▶ **Task goal**
Output every record exactly and leave each picture out.

Source data:
'''
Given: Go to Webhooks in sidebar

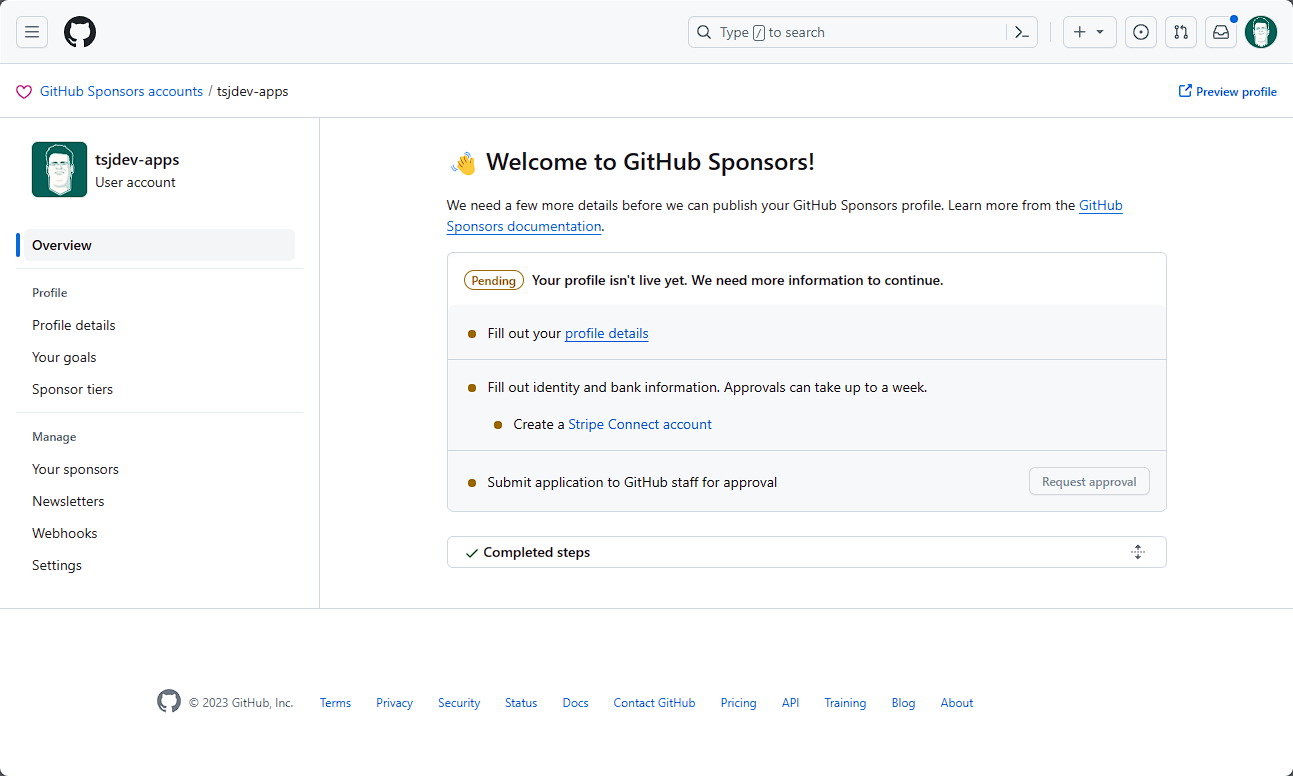Looking at the screenshot, I should point(65,533).
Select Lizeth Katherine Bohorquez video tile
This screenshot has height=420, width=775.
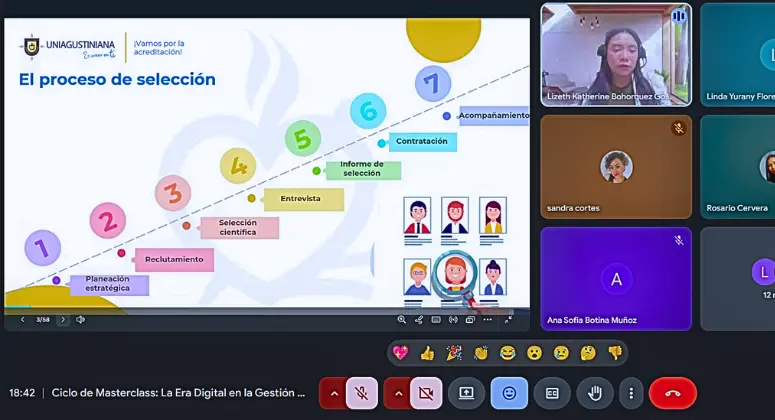coord(616,54)
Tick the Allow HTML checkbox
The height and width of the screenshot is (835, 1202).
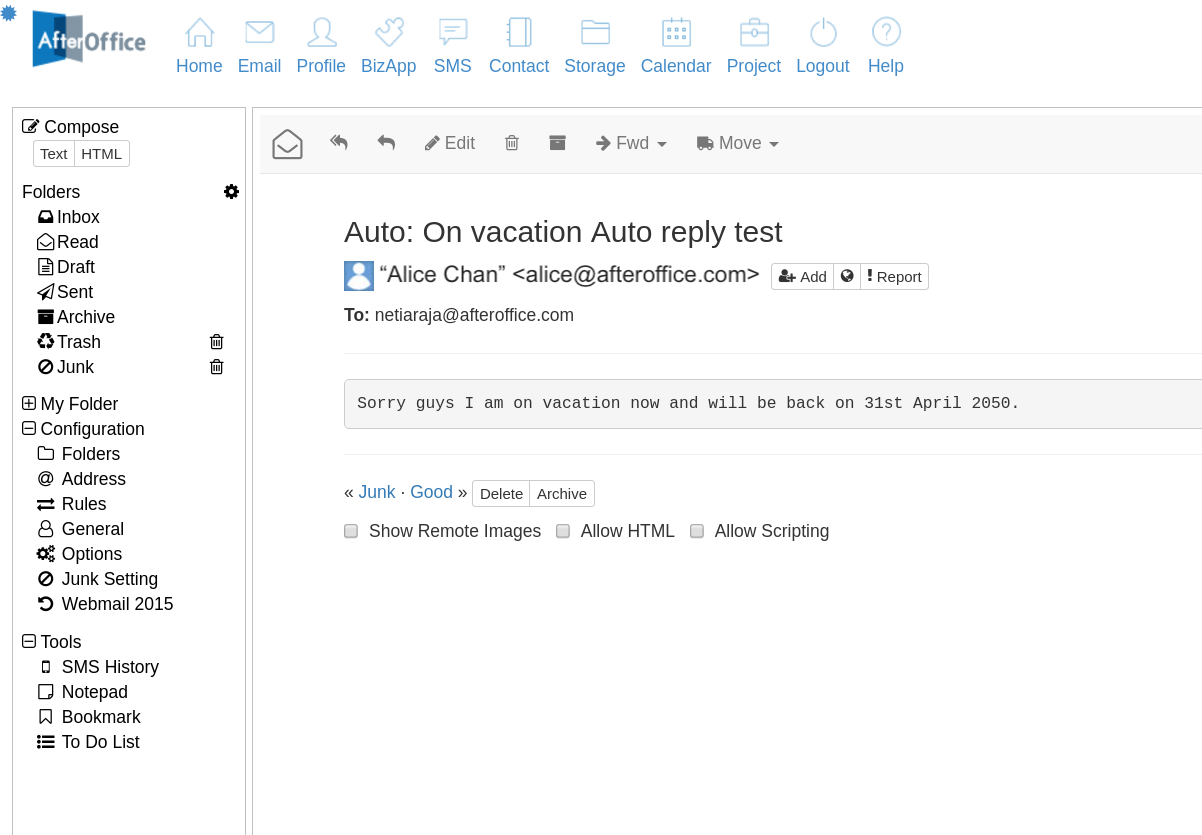tap(563, 531)
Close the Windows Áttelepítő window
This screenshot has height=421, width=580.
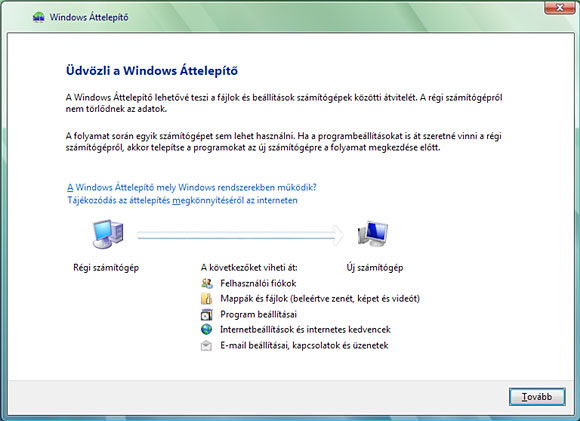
'''
▶ **Result of this task**
Given: Go to Webhooks in sidebar

Looking at the screenshot, I should point(65,533).
Select Lizeth Katherine Bohorquez video tile
This screenshot has height=420, width=775.
coord(616,54)
Tick the Allow HTML checkbox
The height and width of the screenshot is (835, 1202).
tap(563, 531)
Close the Windows Áttelepítő window
This screenshot has height=421, width=580.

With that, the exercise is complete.